La nómina de escritores célebres que formaron parte de los servicios secretos es larga. La historia de algunos literatos que ejercieron de espías es conocida; la de otros pasó desapercibida. Muchos de los que transcendieron hubiesen preferido no ser jamás descubiertos. En unos casos, los escritores fueron espías de forma voluntaria y decidida, en otros se vieron forzados por las circunstancias.

Imaginar y simular son condiciones sustanciales tanto para ser literato como para ejercer de espía. Ambos han de concebir una historia y fingirla. Los literatos inventan historias ajenas, las escriben e incluso las representan, porque quieren que las conozcan cuantos más mejor. Los espías inventan su propia historia y tratan de que no quede testimonio, procurando que solamente la escuchen aquellos a los que está destinada. El escritor y periodista Manuel de la Fuente escribió con acierto: «Los escritores

tienen la pluma larga y los espías deben tener la lengua corta».

Se ha afirmado, no sin razón, que escritores y espías tienen una doble personalidad. El escritor tiene su propia individualidad y la de la identidad del personaje que crea. El espía tiene su filiación y la que finge ser. Si inventar y fingir son condiciones comunes es fácil comprender la coincidencia de ser a la vez escritor y espía. Además, para ser un autor insigne se requiere clarividencia y para ser agente secreto se impone sagacidad. Por lo tanto, ambos han de ser muy inteligentes.

En la mayoría de los casos, la faceta de escritor ilustre ensombrece la de espía. Sin embargo, las andanzas en los servicios secretos de grandes escritores, unas veces venturosas y otras desgraciadas, han tenido mucha importancia o, al menos, resultan sugestivas y curiosas. Por si alguien no conociese esta perspectiva ignorada u olvidada de los grandes literatos, el escritor y periodista Fernando Martínez Lainez (Barcelona, 1941) se ha encargado de desenmascararla en su libro «Escritores 007. La cara oculta de plumas célebres» (Atanor Ediciones, 2012).

François Rabelais, Francisco de Aldana, Cervantes, Marlowe, Quevedo, Daniel Defoe, Voltaire, Beaumarchais, Josep Pla, Graham Greene, Arthur Koestler, John Le Carre y otros muchos literatos famosos ejercieron de espías. Al repasar algunas de sus obras se intuye o, casi se aprecia con certeza que, en lugar de imaginar la trama, lo que volcaron en sus obras, bien de ficción o en forma de memorias, fueron las peripecias de su vida real como agentes secretos. Entre los citados, Aldana, Cervantes y Quevedo sirvieron con brío y fervor al Imperio Español.

**Ejercicio:**
Transcribe palabra por palabra, del texto sobre los escritores que fueron espías, todo lo que va desde "François Rabelais, Francisco" hasta "al Imperio Español.".

**Extractos del material:**
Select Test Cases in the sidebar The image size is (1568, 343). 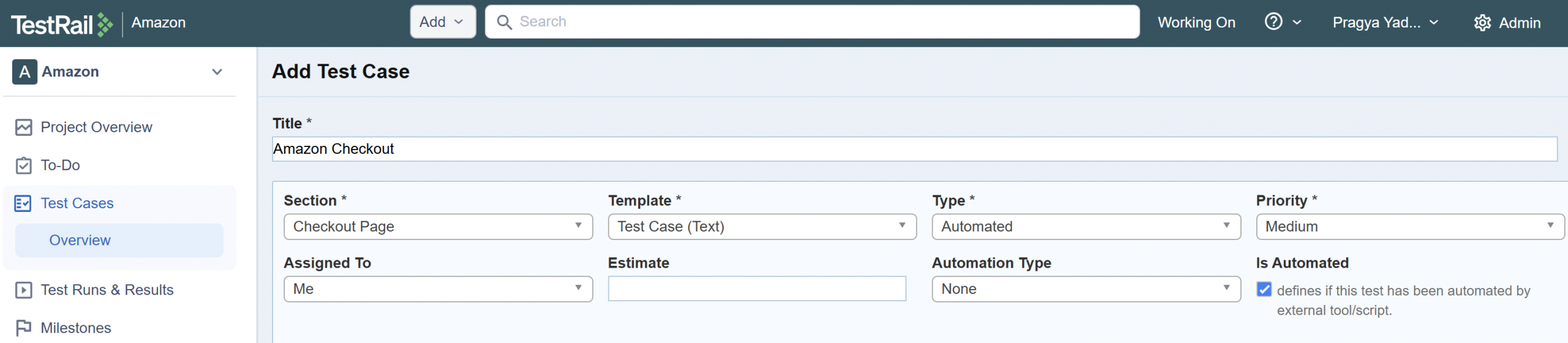(x=77, y=203)
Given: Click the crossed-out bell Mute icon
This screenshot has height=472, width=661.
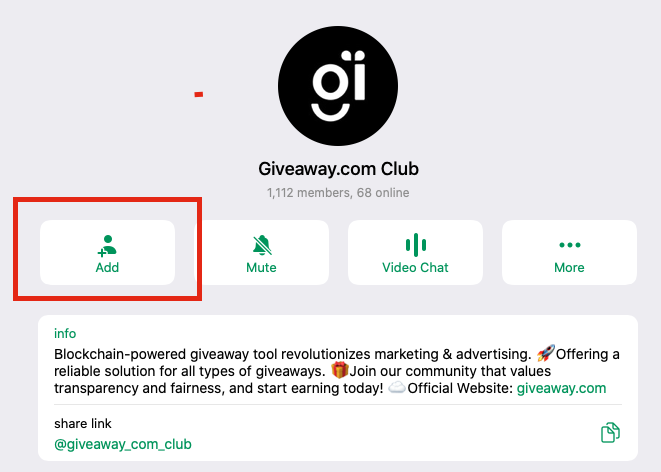Looking at the screenshot, I should tap(262, 245).
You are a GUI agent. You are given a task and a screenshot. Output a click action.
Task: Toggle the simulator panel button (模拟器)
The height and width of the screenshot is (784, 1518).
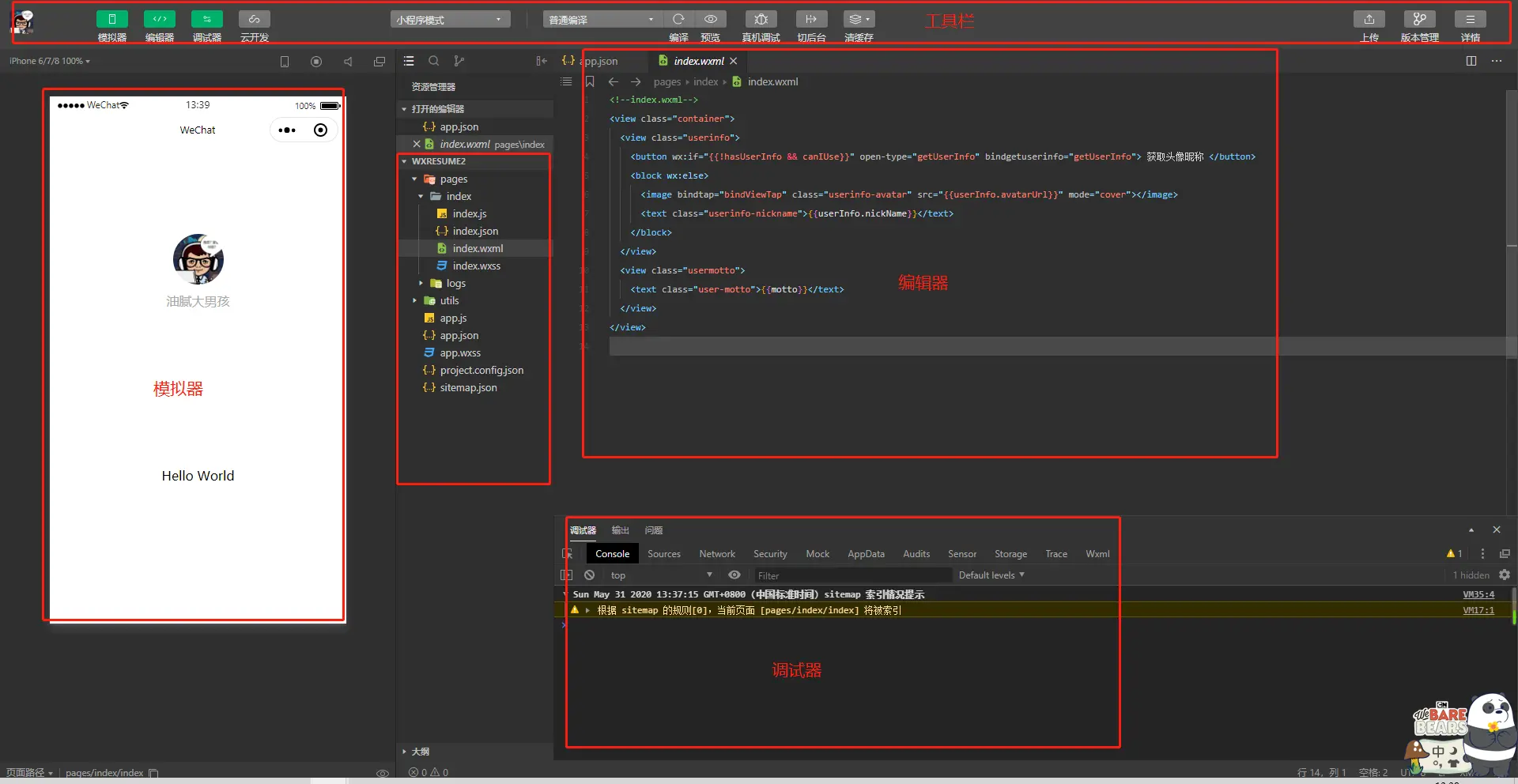coord(111,19)
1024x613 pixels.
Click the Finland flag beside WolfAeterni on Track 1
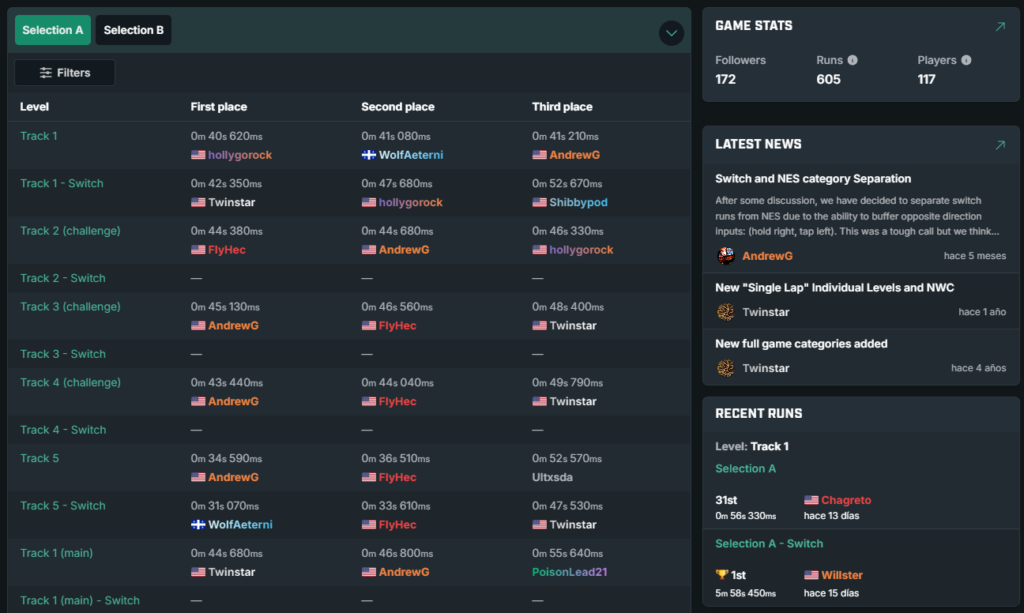click(368, 155)
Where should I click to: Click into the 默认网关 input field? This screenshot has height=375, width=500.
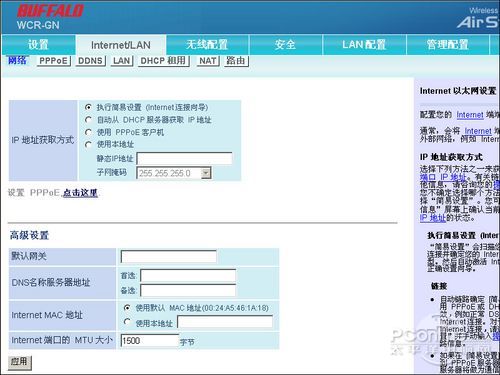pos(168,257)
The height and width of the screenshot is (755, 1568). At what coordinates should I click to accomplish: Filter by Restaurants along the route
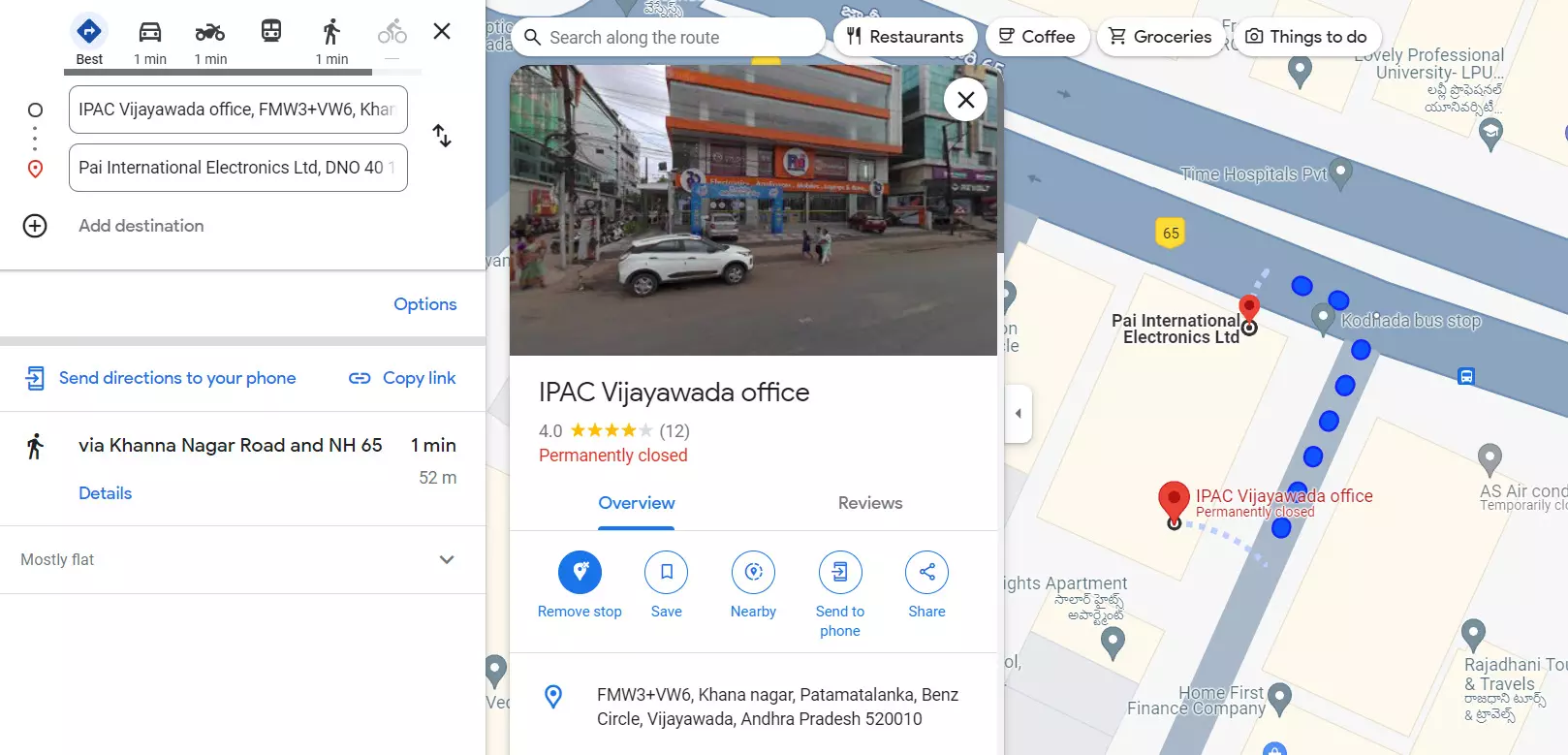coord(905,37)
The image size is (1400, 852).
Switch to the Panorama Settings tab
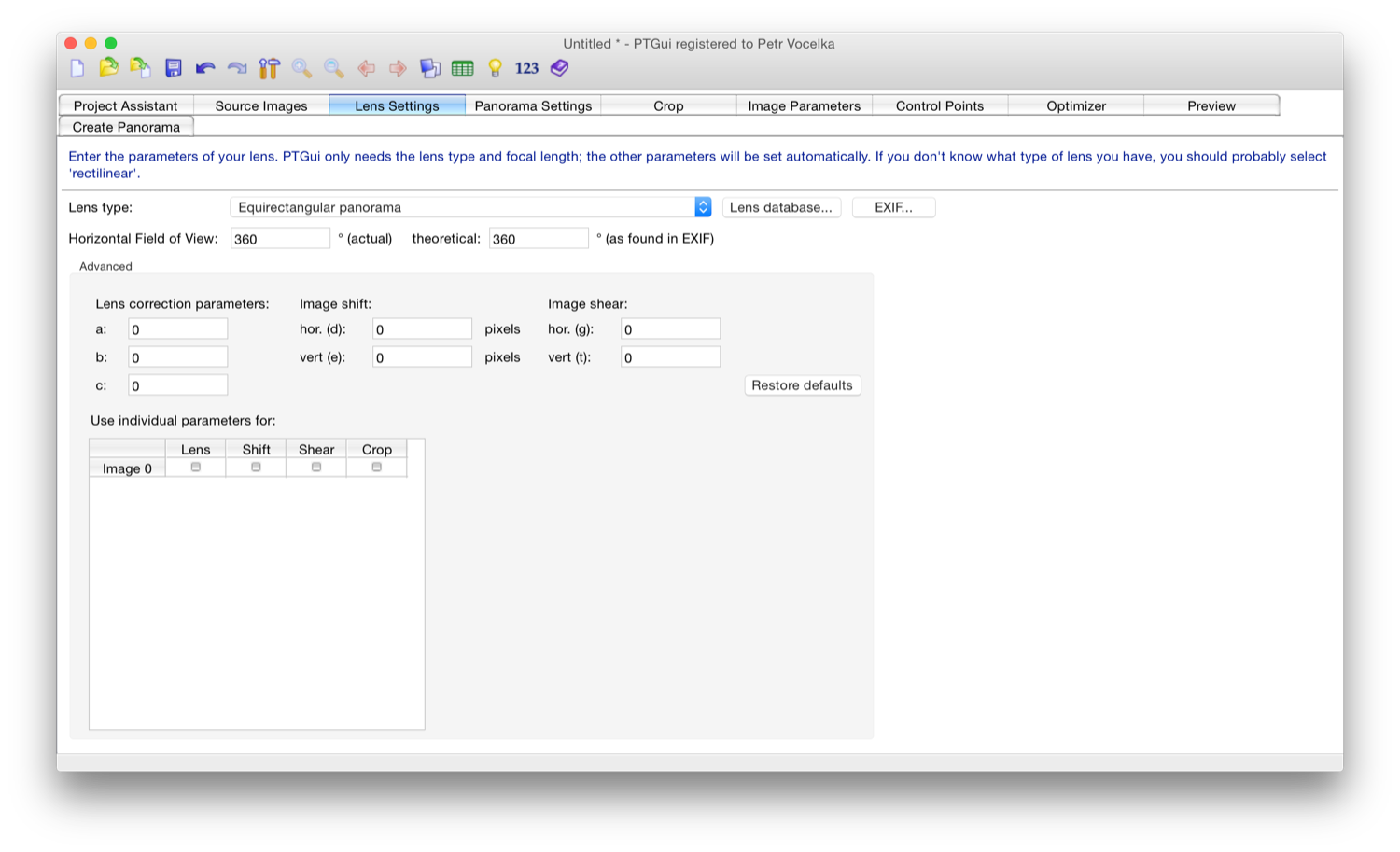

**Respuesta:**
François Rabelais, Francisco de Aldana, Cervantes, Marlowe, Quevedo, Daniel Defoe, Voltaire, Beaumarchais, Josep Pla, Graham Greene, Arthur Koestler, John Le Carre y otros muchos literatos famosos ejercieron de espías. Al repasar algunas de sus obras se intuye o, casi se aprecia con certeza que, en lugar de imaginar la trama, lo que volcaron en sus obras, bien de ficción o en forma de memorias, fueron las peripecias de su vida real como agentes secretos. Entre los citados, Aldana, Cervantes y Quevedo sirvieron con brío y fervor al Imperio Español.